- [WORK REQUEST]:
The answer must consist of every line from the entries that holds the word "Switch".

(Saved entries)
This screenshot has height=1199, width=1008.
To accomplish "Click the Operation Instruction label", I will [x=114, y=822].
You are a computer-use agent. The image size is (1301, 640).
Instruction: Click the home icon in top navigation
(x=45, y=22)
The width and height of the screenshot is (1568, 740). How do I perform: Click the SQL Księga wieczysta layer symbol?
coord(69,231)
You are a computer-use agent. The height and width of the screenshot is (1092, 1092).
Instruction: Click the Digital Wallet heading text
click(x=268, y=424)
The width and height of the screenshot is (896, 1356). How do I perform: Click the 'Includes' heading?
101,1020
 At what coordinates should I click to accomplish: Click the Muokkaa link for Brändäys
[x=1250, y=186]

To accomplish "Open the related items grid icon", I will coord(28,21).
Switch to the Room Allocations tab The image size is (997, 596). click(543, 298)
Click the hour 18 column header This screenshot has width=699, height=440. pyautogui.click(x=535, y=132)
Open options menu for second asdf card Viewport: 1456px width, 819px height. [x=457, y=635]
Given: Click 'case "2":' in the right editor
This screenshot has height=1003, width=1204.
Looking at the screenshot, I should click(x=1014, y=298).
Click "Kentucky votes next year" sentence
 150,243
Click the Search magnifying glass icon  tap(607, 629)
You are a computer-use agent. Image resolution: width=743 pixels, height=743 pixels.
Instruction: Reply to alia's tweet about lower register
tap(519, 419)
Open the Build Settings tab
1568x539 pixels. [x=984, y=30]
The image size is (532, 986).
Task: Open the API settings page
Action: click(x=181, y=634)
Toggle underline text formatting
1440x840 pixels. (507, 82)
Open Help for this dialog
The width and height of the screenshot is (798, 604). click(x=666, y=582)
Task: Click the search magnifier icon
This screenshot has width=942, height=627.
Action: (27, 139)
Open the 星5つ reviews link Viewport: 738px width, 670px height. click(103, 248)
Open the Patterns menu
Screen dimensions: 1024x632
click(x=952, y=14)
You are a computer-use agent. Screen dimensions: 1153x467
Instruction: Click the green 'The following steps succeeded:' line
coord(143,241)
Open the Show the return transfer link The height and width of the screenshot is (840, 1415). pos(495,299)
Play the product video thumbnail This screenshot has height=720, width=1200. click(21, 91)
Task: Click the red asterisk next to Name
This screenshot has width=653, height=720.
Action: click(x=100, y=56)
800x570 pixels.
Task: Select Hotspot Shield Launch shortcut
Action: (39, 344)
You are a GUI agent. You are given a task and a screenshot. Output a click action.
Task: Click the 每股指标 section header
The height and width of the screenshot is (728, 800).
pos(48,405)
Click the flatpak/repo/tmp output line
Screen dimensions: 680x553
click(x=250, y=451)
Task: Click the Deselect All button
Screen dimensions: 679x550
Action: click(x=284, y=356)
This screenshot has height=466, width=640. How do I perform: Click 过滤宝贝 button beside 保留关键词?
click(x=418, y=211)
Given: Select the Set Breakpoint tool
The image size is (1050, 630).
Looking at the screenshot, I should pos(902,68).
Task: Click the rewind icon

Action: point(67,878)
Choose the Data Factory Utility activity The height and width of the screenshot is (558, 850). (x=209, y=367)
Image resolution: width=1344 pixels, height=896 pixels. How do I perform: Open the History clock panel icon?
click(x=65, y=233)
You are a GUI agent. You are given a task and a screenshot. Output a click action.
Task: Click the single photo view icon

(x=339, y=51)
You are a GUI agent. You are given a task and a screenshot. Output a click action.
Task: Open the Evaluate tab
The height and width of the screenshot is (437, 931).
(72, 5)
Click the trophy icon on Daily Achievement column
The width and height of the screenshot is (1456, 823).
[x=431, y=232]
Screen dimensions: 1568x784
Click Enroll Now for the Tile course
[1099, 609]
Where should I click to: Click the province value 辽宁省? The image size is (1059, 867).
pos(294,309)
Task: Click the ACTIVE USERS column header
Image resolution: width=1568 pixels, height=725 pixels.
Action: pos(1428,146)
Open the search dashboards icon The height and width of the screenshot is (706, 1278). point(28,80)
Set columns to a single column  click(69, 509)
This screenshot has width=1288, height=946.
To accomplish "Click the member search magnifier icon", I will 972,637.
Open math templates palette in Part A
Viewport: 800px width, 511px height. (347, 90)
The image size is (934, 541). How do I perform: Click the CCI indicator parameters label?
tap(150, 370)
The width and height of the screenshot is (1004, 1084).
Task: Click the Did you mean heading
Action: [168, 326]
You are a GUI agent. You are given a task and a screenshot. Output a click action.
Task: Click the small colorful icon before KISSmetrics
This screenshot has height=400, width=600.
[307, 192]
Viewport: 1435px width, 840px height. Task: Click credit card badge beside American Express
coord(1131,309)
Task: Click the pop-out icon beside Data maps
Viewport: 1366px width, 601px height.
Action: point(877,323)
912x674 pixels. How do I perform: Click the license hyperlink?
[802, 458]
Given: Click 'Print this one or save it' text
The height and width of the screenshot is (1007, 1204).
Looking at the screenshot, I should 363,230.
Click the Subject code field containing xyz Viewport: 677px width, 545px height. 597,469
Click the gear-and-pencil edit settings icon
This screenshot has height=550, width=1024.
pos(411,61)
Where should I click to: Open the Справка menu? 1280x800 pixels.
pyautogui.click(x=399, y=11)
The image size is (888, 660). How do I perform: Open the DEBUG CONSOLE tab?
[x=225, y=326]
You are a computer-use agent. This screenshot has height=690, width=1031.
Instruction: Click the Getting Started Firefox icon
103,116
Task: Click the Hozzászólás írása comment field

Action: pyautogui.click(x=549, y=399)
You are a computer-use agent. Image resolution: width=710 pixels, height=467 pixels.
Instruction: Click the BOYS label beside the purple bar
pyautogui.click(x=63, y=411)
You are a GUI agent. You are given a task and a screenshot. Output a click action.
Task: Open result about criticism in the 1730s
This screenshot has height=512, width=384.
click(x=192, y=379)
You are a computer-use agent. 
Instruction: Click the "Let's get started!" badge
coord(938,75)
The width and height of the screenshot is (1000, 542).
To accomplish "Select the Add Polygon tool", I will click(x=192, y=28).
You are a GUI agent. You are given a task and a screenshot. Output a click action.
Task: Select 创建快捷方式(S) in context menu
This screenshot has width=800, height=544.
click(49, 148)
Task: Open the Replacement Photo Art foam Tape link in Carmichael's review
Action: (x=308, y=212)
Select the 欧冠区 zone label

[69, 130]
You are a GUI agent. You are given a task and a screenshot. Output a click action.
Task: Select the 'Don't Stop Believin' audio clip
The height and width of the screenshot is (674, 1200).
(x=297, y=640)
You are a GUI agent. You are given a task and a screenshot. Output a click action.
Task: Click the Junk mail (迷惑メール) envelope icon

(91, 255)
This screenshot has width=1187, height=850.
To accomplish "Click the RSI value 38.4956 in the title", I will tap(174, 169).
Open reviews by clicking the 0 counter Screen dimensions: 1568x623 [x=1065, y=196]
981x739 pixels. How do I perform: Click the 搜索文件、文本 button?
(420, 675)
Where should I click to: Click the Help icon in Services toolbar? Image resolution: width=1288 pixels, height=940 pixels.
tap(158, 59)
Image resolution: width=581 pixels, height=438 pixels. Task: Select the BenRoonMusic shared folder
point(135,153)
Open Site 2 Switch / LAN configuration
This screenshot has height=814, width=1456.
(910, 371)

- [ANSWER FOR THE TASK]:
Switch to the Room Allocations tab The image size is (997, 596). click(543, 298)
Open Site 2 Switch / LAN configuration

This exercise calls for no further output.